The recent Apple introduction of ResearchKit is a clear indicator that direct patient engagement by the life science industry is beginning to be realized. In conjunction with Apple's previous introduction of HealthKit, that enables consumers to begin to use iPhone apps to directly measure (in conjunction with devices like the FitBit) and track their own health status in real time, ResearchKit extends individual health monitoring to population health monitoring, allowing for much more data to be captured in conjunction with disease research, clinical trials, and other studies seeking to better understand disease metrics at the population level.
In increasing real time detailed patient medical data availability, ResearchKit opens up a whole new source of patient insights that should enable life science and healthcare researchers to accelerate disease research, improve patient care, and accelerate clinical trials. Recent FDA guidance on informed consent is also expected to contribute to accelerated adoption of solutions like ResearchKit by streamlining the patient informed consent process and more rapidly enrolling new patients into the process. Both internal iPhone sensors (i.e., GPS, accelerometer, camera, and microphone) and external technologies (e.g. FitBit, Bluetooth enabled blood pressure and glucose monitors) will enable ResearchKit to seamlessly capture patient data like never before, with real time streaming offering the potential to capture discrete events (e.g. a patient fall) or changes associated with daily routines (e.g. changes in heart rate during exercise or meals).
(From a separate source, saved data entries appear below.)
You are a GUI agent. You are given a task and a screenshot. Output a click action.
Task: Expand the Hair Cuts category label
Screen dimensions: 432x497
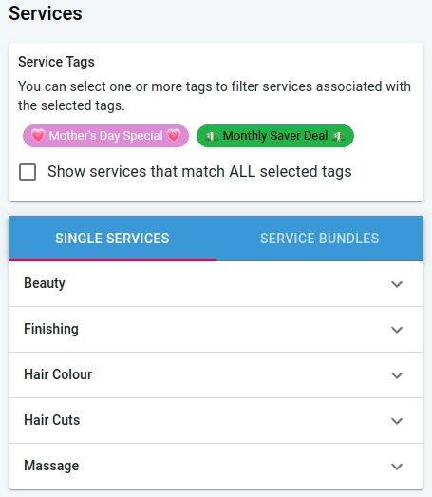(x=52, y=420)
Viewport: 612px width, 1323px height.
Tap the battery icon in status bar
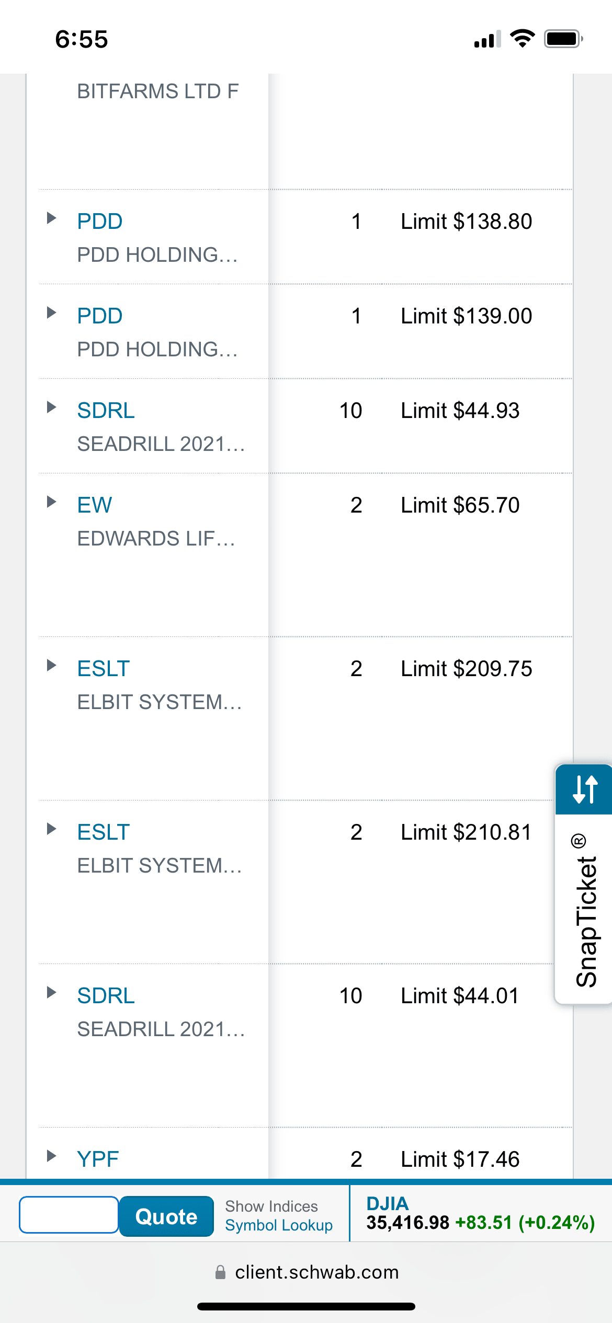click(x=563, y=39)
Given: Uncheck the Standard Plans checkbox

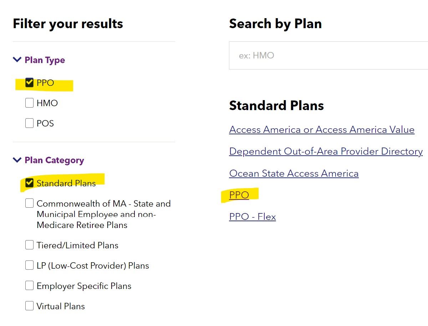Looking at the screenshot, I should [x=29, y=183].
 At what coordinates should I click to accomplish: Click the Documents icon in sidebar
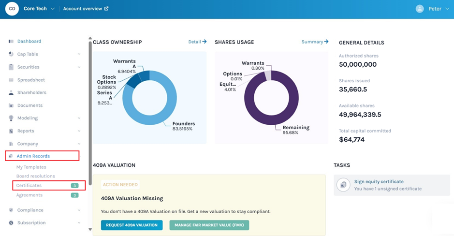[11, 105]
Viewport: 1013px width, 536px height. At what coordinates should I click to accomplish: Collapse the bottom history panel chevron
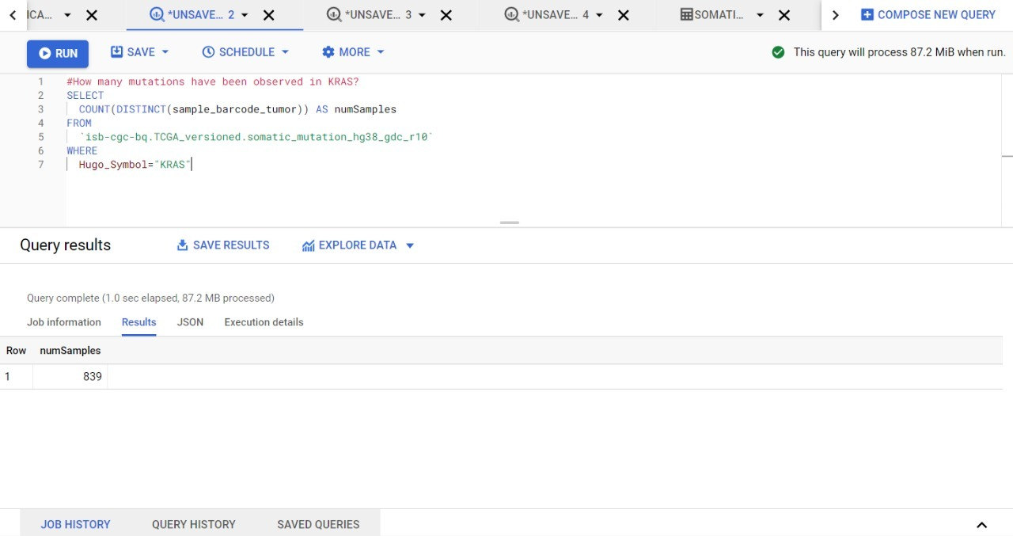coord(981,524)
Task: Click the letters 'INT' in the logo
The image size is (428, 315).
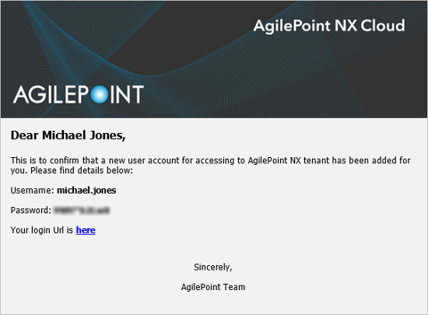Action: (127, 94)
The addition of ResearchKit to the Apple App ecosystem is a powerful move forward, building on the consumer centric app ecosystem that people are comfortable with, can easily access, and regularly use. The key to successful implementation (as already demonstrated in a number of pilot efforts) will be demonstrating value to both ResearchKit end users (e.g. contributing to meaningful disease research or gaining personal insights on their own health conditions) and industry users (e.g. creating a new way to enroll clinical trial patients or gathering new data to support ongoing disease research).
The potential for failure seems remote so far and the opportunity is great. As always, comments and alternative opinions are welcome.